Menteri Keseharan (Menkes), Budi Gunadi Sadikin, menyebut penyemprotan jalan tidak efektif mengatasi polusi dan hanya memindahkan polusi saja. Menurutnya, akan efektif jika penyemprotan tidak dilakukan dari bawah dan dilakukan secara meluas. “Partikel PM2,5 banyak beredar di udara atas, bukan di bawah. Jadi sebenarnya kalau menyemprot harus di atas, bukan di bawah. Kegiatan penyemprotnya juga harus luas karena kalau sedikit itu hanya menggeser-geser saja malah bisa menyebarkan dan pindah ke tempat lain,” ujar Menkes usai acara Asean Car Free Day, di Jakarta, Minggu (27/8).
Menkes menerangkan, Badan Kesehatan Dunia (WHO) membagi polusi udara ke dalam dua kelompok, yaitu gas dan partikel. Polusi udara yang dipicu gas bersumber dari nitrogen monoksida, sulfur monoksida, dan karbon monoksida, sedangkan polusi udara berasal dari partikel PM2,5 dan PM10. “Hanya ada dua hal yang bisa menghilangkan partikel PM2,5 dan sumber-sumber polutan lainnya secara cepat, yaitu hujan lebat dan angin kencang,” tambahnya. Budi mencontohkan, pada 17 Agustus 2023 lalu, berbagai pemantauan indeks kualitas udara di Jakarta menunjukkan angka berwarna kuning bahkan hijau.

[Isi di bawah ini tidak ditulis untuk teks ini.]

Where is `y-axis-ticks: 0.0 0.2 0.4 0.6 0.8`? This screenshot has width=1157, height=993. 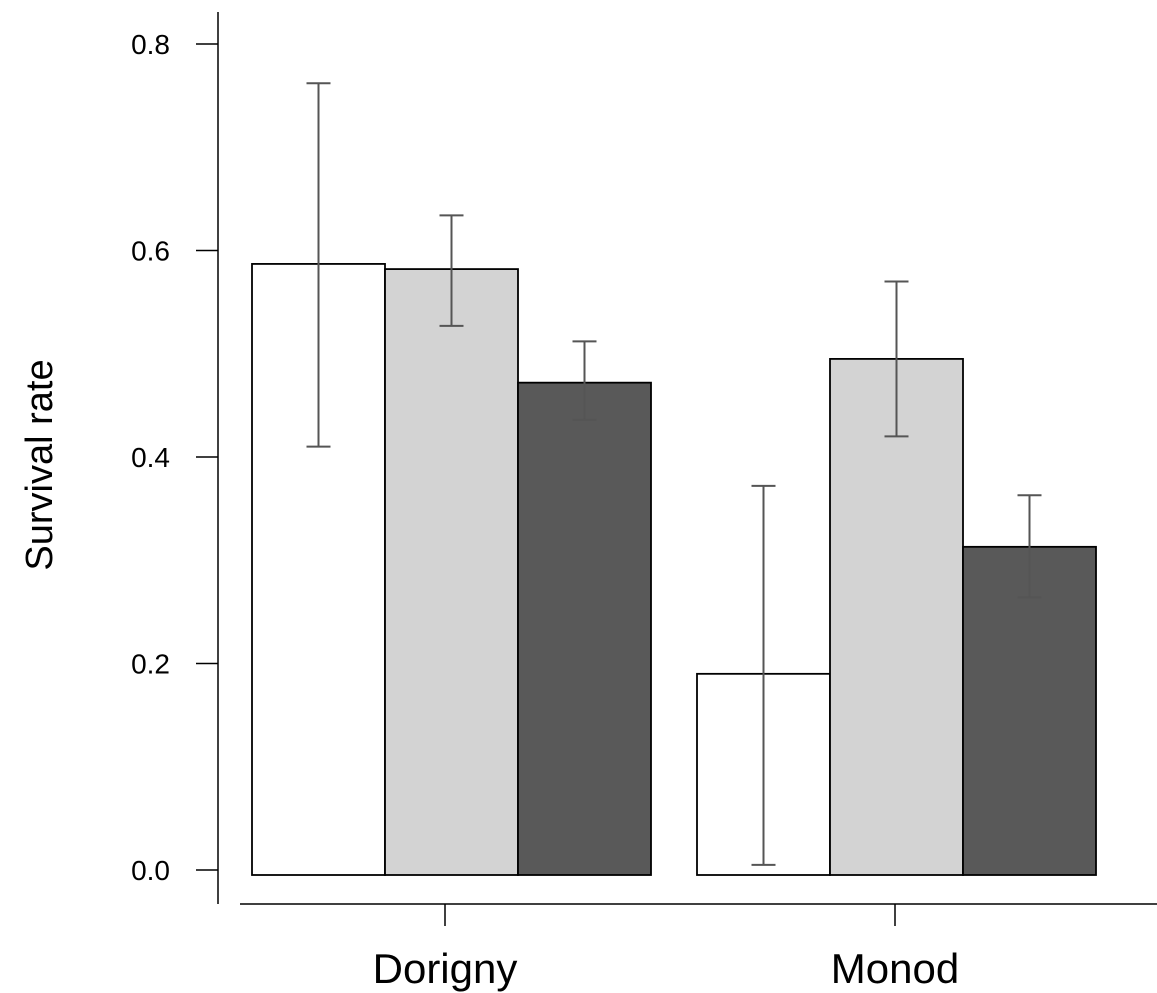 y-axis-ticks: 0.0 0.2 0.4 0.6 0.8 is located at coordinates (174, 458).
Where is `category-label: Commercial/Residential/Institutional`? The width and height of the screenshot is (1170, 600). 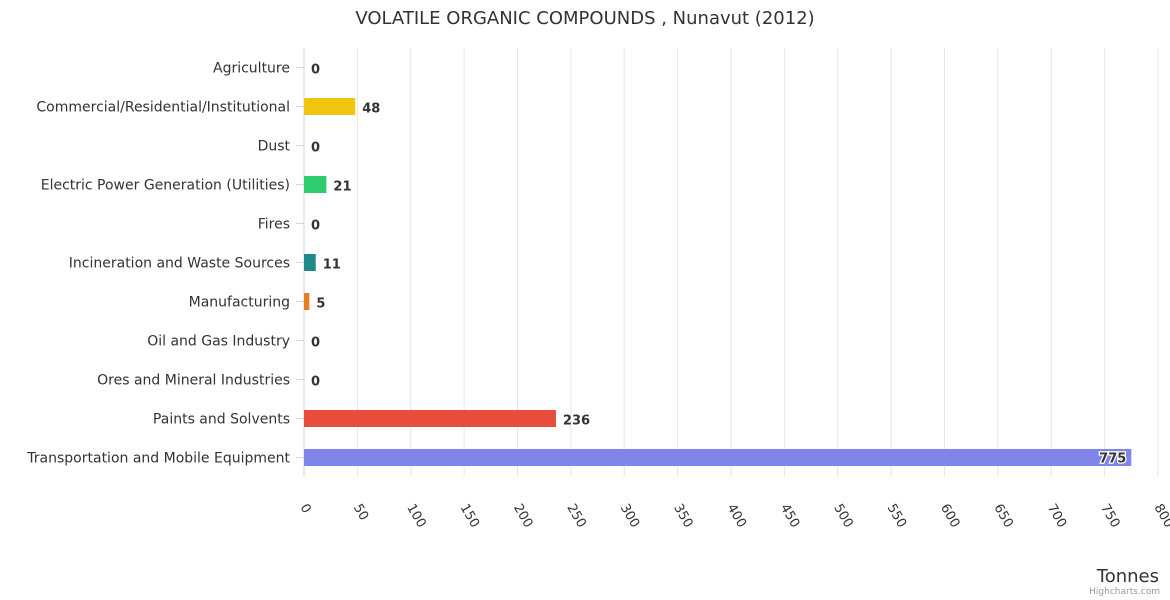
category-label: Commercial/Residential/Institutional is located at coordinates (163, 108).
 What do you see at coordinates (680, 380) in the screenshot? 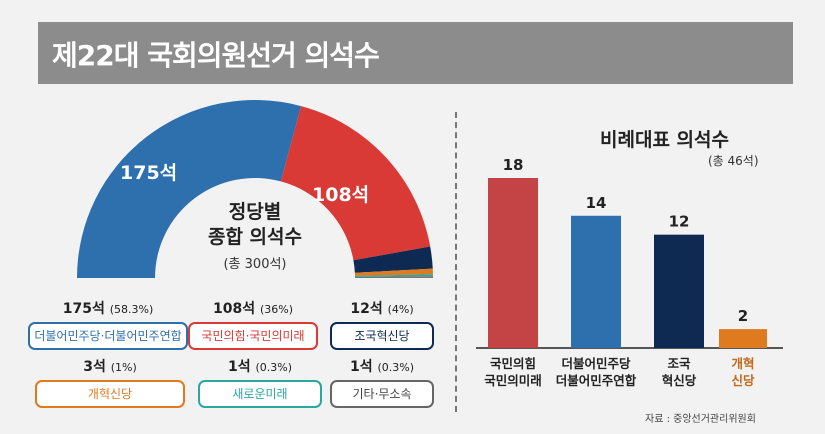
I see `bar-category-label-2: 혁신당` at bounding box center [680, 380].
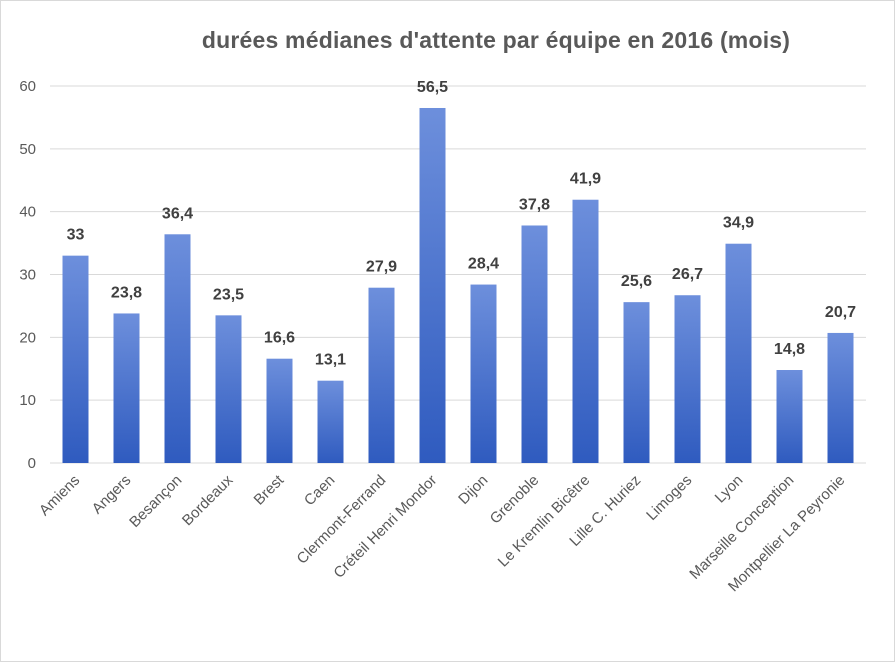  I want to click on data-label: 56,5, so click(432, 88).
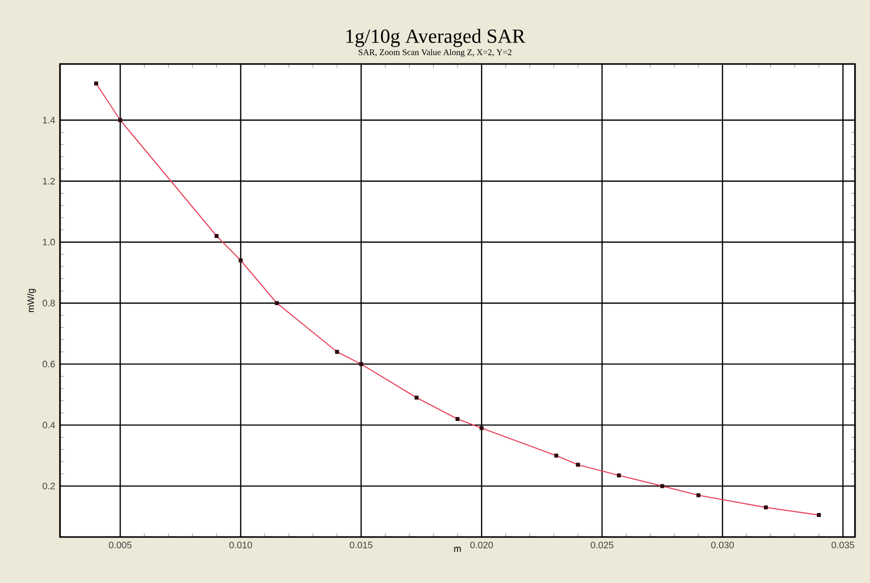  Describe the element at coordinates (49, 242) in the screenshot. I see `y-tick-label: 1.0` at that location.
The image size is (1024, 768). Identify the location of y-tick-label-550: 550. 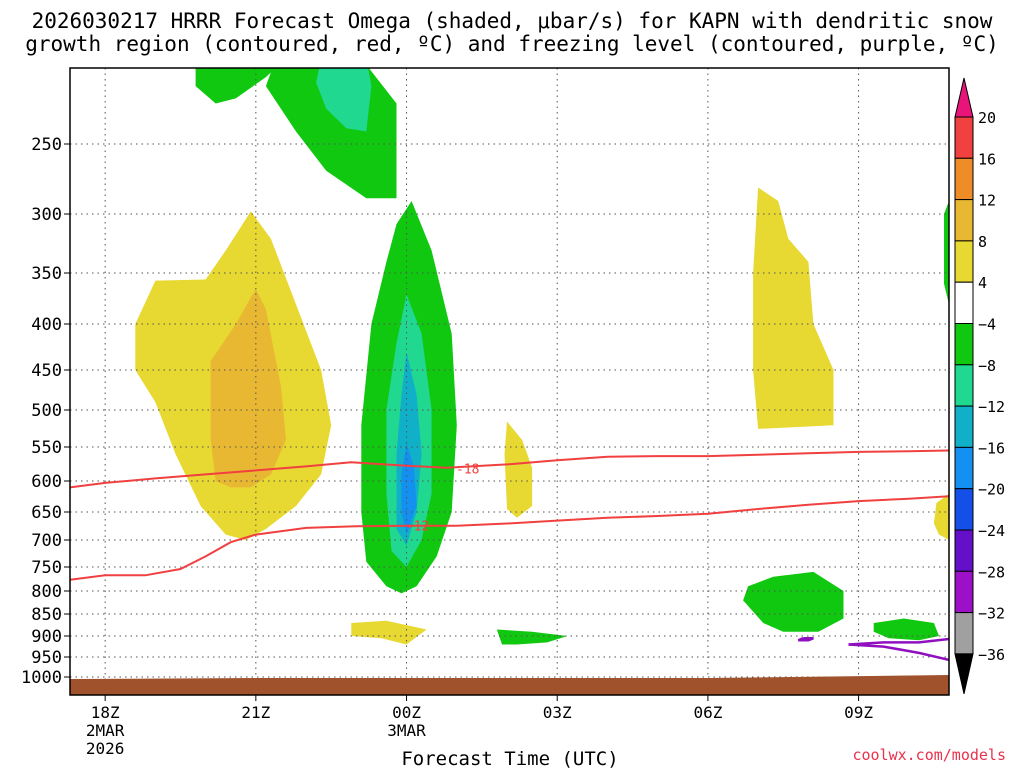
(46, 448).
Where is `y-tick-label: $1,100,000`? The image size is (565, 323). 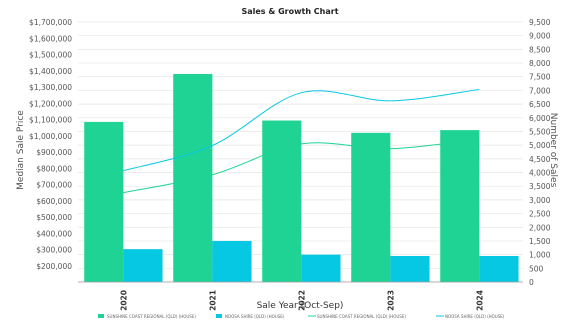 y-tick-label: $1,100,000 is located at coordinates (50, 120).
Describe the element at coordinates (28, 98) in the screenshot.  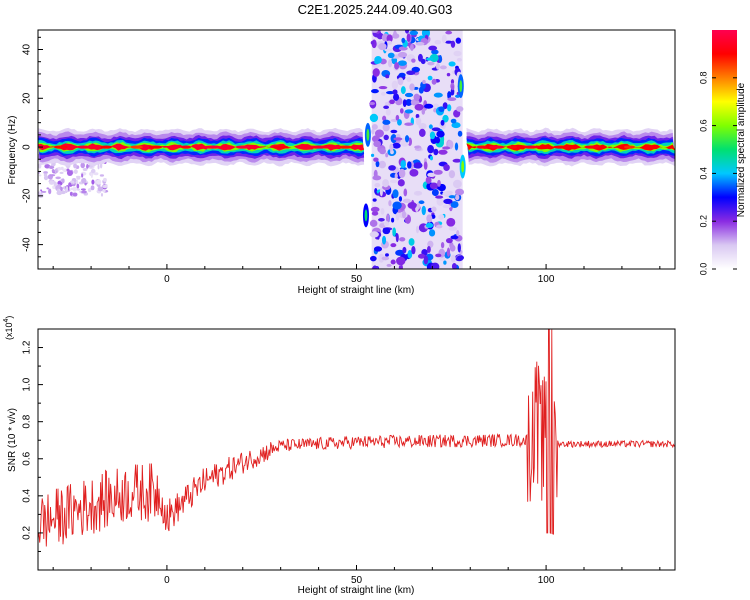
I see `heatmap-y-tick-label: 20` at that location.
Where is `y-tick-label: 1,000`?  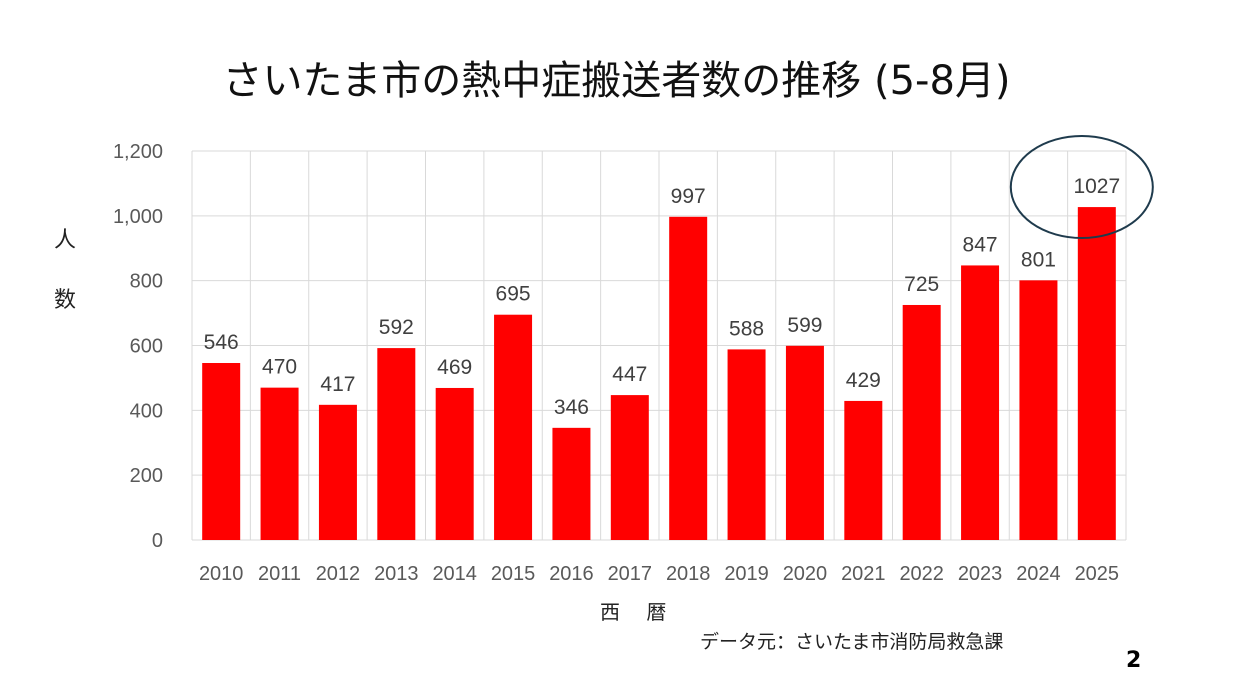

Menurutnya, saat itu ada angin kencang yang meniup polusi udara menjauhi Ibu Kota Indonesia tersebut.
Dia menambahkan, ada tiga penyebab utama polusi udara. Ketoga penyebab yaitu transportasi, pembangkit listrik tenaga uap yang memakai bakar batu bara, dan industri-industri yang menggunakan batu bara atau bahan bakar karbon lainnya. “Jadi kalau mau mengurangi PM2,5 itu yang biasanya dikurangi adalah transportasi, pembangkit listrik, dan industri. Inilah yang menyebabkan banyak PM2,5 berada di atas,” katanya. Menkes mengajak warga untuk menggunakan sarana transportasi publik guna mengurangi polusi.